Matter ( IF 17.3 ) Pub Date : 2020-11-02 , DOI: 10.1016/j.matt.2020.10.005 Lin Jing , Qian Xie , Hongling Li , Kerui Li , Haitao Yang , Patricia Li Ping Ng , Shuo Li , Yang Li , Edwin Hang Tong Teo , Xiaonan Wang , Po-Yen Chen
Physical unclonable function (PUF) is a cornerstone of anticounterfeiting. However, conventional PUF key-based secure tags encounter several bottlenecks, such as complicated manufacturing, specialized and tedious readout, long authentication time, and insufficient stability. Here, we utilize various two-dimensional materials (2DMs), including Ti3C2Tx MXene and graphene oxide, to construct multigenerational microstructures as PUF patterns. Two intermediate treatments, cation intercalation and moisture-induced lubrication, are introduced in between sequential contractions to engineer the multiscale patterns in a transfer-free and scalable fashion. A deep learning (DL)-facilitated software is developed to pre-categorize the hierarchical topographies with classifiable features. Thereafter, the search-and-compare is conducted within a smaller database to shorten the overall authentication time. The synergy between 2DM tags and DL-facilitated software enables a reliable and environmentally stable anticounterfeiting technology, DeepKey, showing superior encoding capacity (>10144,494) and short authentication time (∼3.5 min).

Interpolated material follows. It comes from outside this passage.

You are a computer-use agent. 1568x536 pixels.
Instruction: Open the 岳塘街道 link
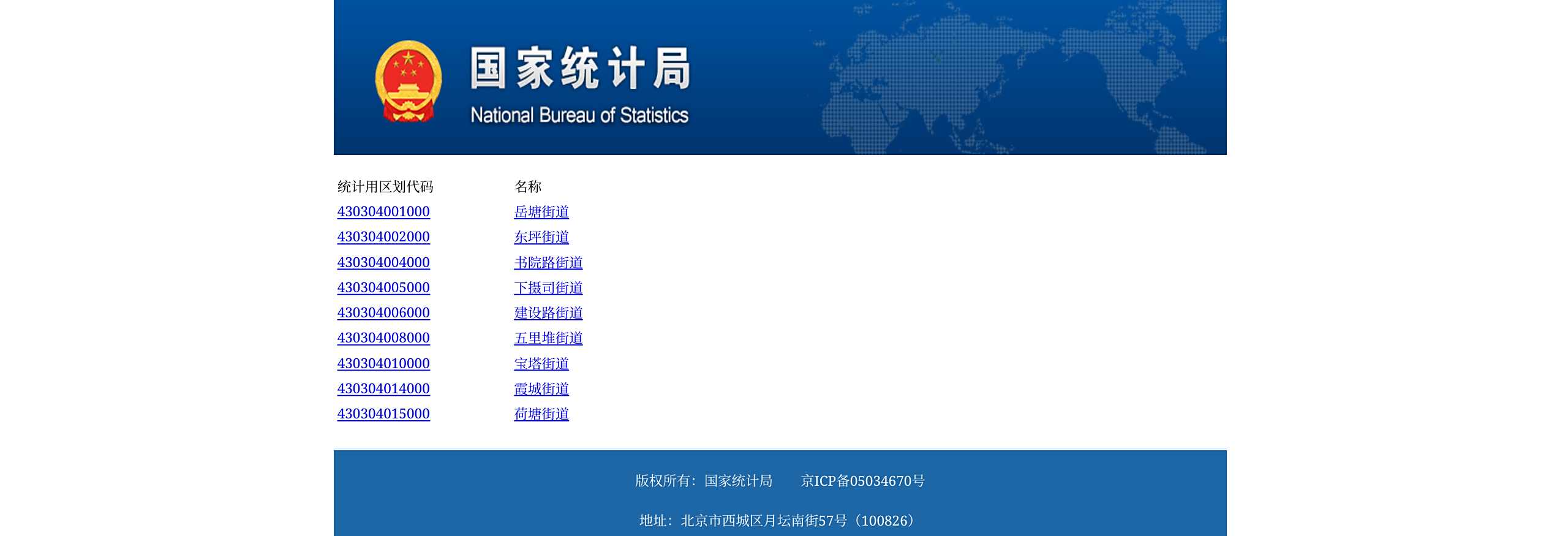click(541, 212)
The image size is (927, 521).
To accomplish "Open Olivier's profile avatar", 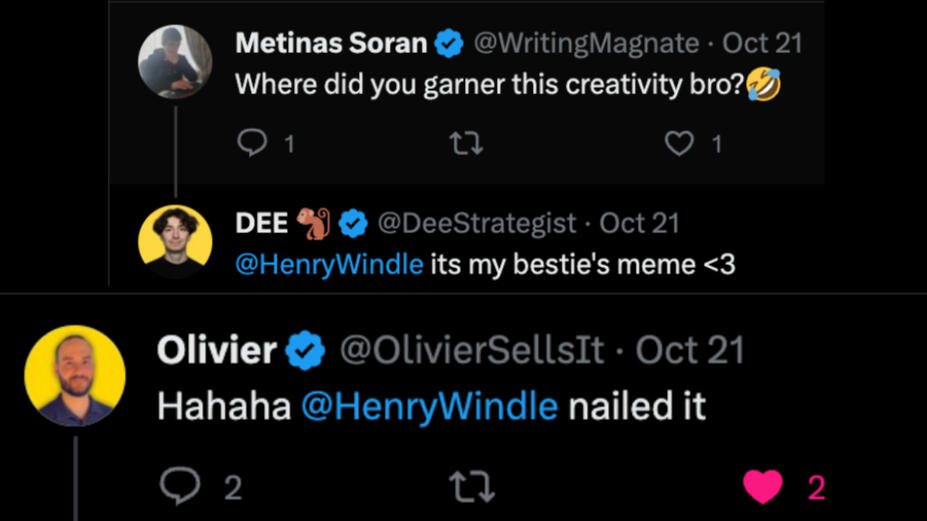I will pos(75,376).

Our 2DM anticounterfeiting tag is finally integrated with QR codes to provide two-layer information security.
中文翻译:
具有深度学习认证的防伪模式2D材料的多代折皱
物理不可克隆功能(PUF)是防伪的基石。但是,常规的基于PUF密钥的安全标签遇到了多个瓶颈,例如复杂的制造,专门且乏味的读取,较长的身份验证时间以及不足的稳定性。在这里,我们利用各种二维材料(2DM),包括Ti 3 C 2 T xMXene和氧化石墨烯以PUF模式构建多代微观结构。在顺序收缩之间引入了两种中间处理,即阳离子插层和水分诱导润滑,以无转移和可扩展的方式设计多尺度模式。开发了深度学习(DL)辅助软件,以对具有可分类特征的分层地形进行预分类。此后,在较小的数据库中进行搜索和比较,以缩短总体身份验证时间。2DM标签和DL辅助软件之间的协同作用实现了可靠且对环境稳定的防伪技术DeepKey,显示出出众的编码能力(> 10 144,494)和较短的身份验证时间(约3.5分钟)。我们的2DM防伪标签最终与QR码集成在一起,以提供两层信息安全性。